=== The data ===

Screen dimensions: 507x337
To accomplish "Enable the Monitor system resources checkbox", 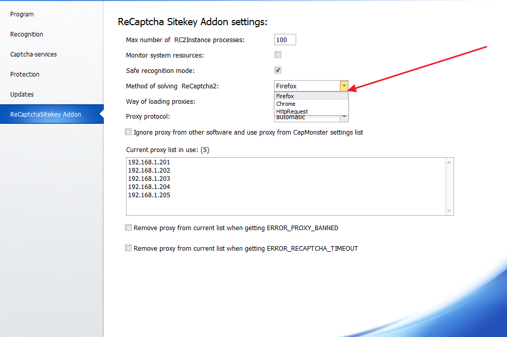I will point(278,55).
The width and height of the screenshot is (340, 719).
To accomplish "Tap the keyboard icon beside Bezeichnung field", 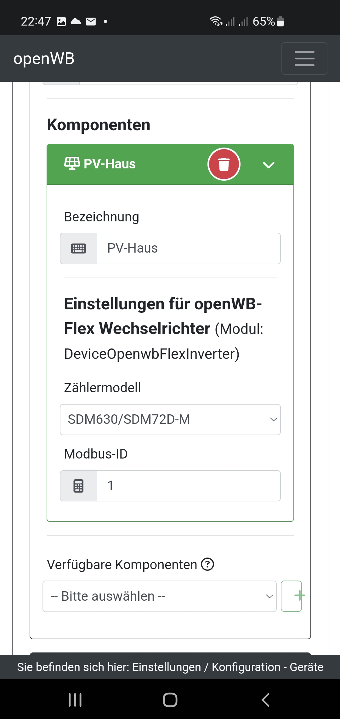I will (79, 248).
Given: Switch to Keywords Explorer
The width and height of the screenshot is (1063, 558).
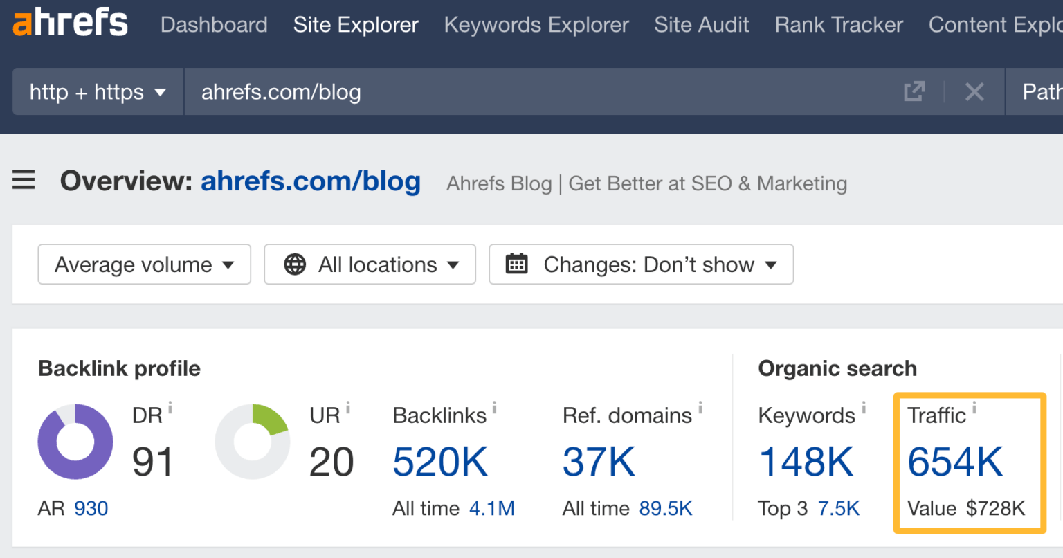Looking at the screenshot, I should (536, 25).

=== Work request ===
A picture must not appear in the copy. Transcribe exactly the lines from the one with "Given: Switch to Keywords Explorer" through the final line of the entries, both included, and no more.

=== Exercise response ===
Given: Switch to Keywords Explorer
The width and height of the screenshot is (1063, 558).
Looking at the screenshot, I should (536, 25).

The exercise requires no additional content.